● Short exercise 1
In the rows, rewrite everything from the line containing "Click the Windows taskbar search box" down to the line containing "[x=71, y=399]", replacing "search box" with "search field" and leaving everything else the same. Leave the pictures out of your answer.

***** Selection

Beatty says his favorite part of working on The Cake was getting a chance to collaborate on all aspects of the design, an all-hands-on deck approach that harks back to his initial shows at MTC. "I think there were four people on staff and maybe two phones," he recalls of those early days when the company produced out of a three-story space on East 73rd Street. After earning his MFA from Yale School of Drama, Beatty arrived at MTC in 1973, just a year after its founding. "The thing that I look back on most fondly is the people and the whole technical experience year after year, the wonderful crews, and what we could cook up on our own," he says. "We all learned a lot about making theatre."

Beatty's interest in design was sparked by seeing a production of Peter Pan when he was in first grade. He promptly went home and built a miniature theatre with scenery and puppets in his family's garage. While an undergrad at Brown University, he participated in theatre before going to Yale and then NYC. Over the decades, Beatty has forged artistic relationships with other companies, notably City Center's Encores!, Lincoln Center Theater and the now-closed Circle Repertory Company, where he did the original designs for many Lanford Wilson plays including Talley's Folly, which earned him his first Tony Award. He won his second Tony for The Nance, and has designed more than 100 shows on Broadway since 1976.

**********
***** Working data

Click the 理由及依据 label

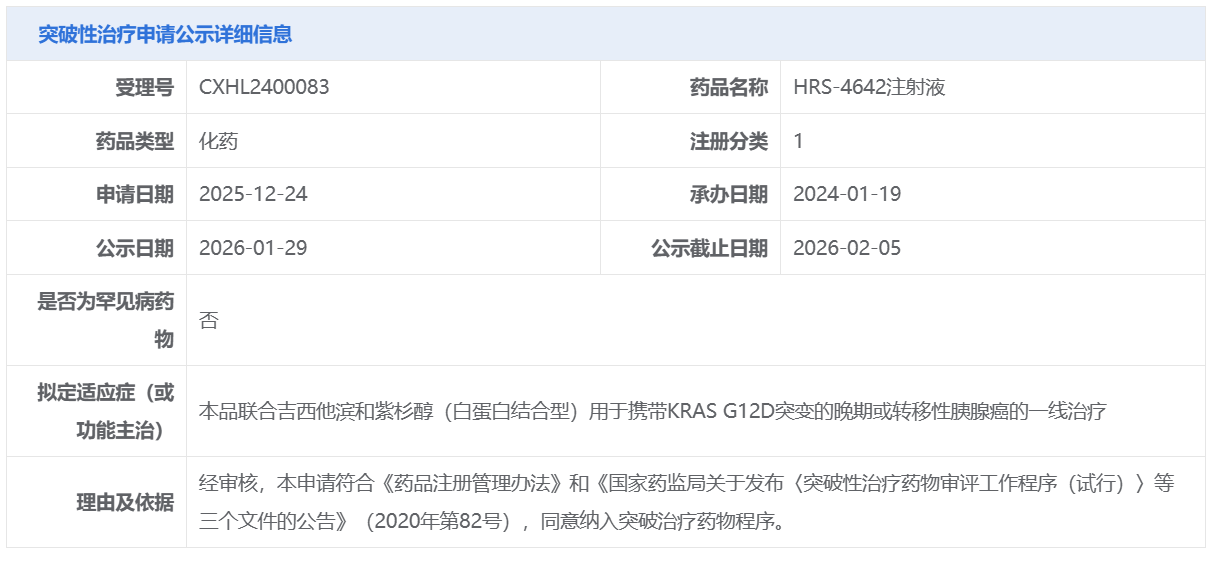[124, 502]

**********
***** Working data

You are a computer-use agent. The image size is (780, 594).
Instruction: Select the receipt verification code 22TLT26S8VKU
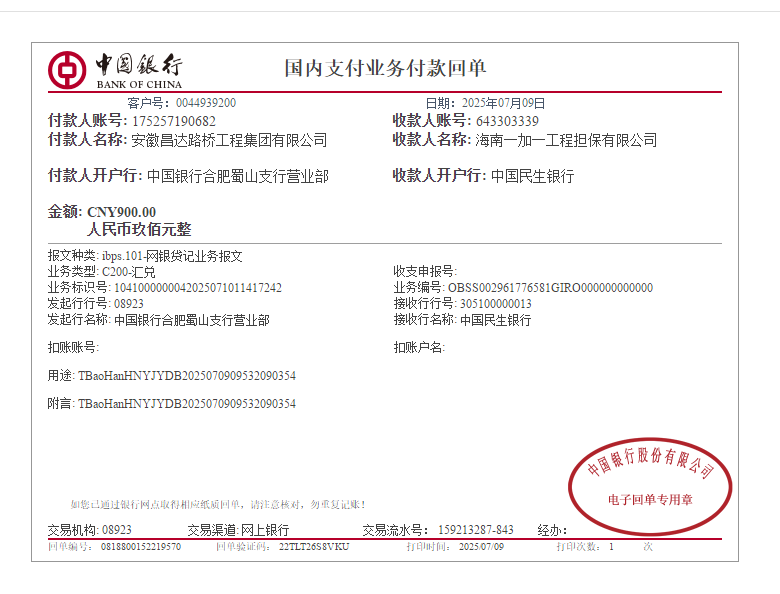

**********
***** Working data

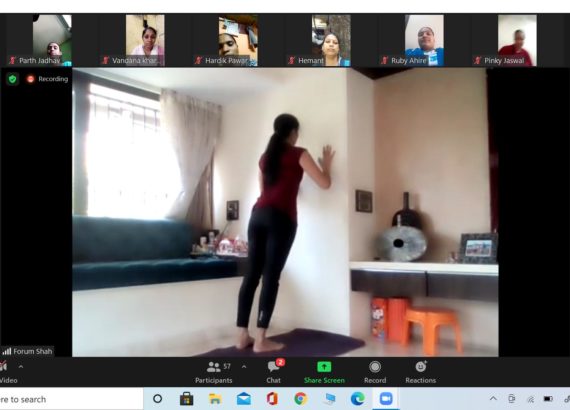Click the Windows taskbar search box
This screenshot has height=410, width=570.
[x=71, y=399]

**********

● Short exercise 2
List every theatrical production that the text about Beatty's career names by title.

● Finished answer 1
Click the Windows taskbar search field
This screenshot has height=410, width=570.
[x=71, y=399]

● Finished answer 2
The Cake
Peter Pan
Talley's Folly
The Nance